Description: CD99 is a transmembrane protein, whose expression is constantly associated to Ewing’s Sarcoma (EWS), a class of pediatric bone tumors with particular poor prognosis. We previously reported that engagement of CD99 leads to massive and rapid EWS cell death through a non-canonical path. Here we report that death occurs through a novel mechanism starting from classical apoptotic features, such as phosphatydilserine exposure on cell surface and mitochondrial depolarization and ending with massive cytoplasmic hypervacuolization (autophagosomes and micropinosomes). Mechanistically, CD99 induces upregulation of IGFI-R and RAS and rapid MDM2 degradation, which leads to p53 reactivation.
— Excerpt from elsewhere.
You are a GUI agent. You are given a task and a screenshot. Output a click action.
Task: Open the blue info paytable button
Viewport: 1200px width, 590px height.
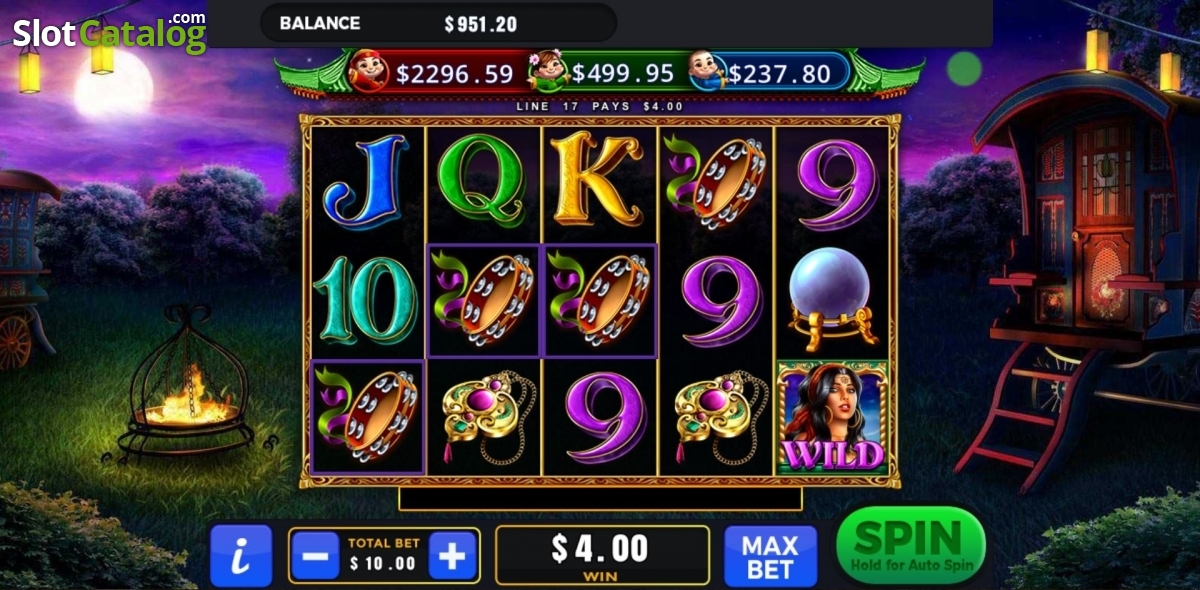click(241, 555)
We propose that upon CD99 engagement and subsequent p53 reactivation, the EWS-ets oncogene becomes insufficient to sustain EWS transformation; in this context, up-regulated RAS, deprived of a cooperating oncogenic stimulus, might contribute to the delivery of fatal rather than pro-survival signal. The most CD99-responsive EWS cells have either wild type or transcriptional active P53, though mutated, and greatly benefit from MDM2 degradation. Due to the low rate of P53 inactivating mutations in EWS patients, these findings sustain CD99-targeting with specific MAbs either to directly kill EWS cells or to increase sensitivity to chemotherapy. By recruiting also RAS, CD99 delivers a signal which exceeds that of drugs designed exclusive to reactivate p53 functions, besides being easily druggableOverall design: Ewing Sarcoma cell lines 6647 control or treated with the anti-CD99 0662 MAb were profiled to discover mechanisms related to CD99 targeting. Treated cells were compared to control cells after 30, 60 and 120 minutes of exposure to 0662 (10µg/ml); all treatments are in duplicate.

Data type: Transcriptome or Gene expression

Sample scope: Multiisolate

Relevance: Medical

Last updated: 2012-02-27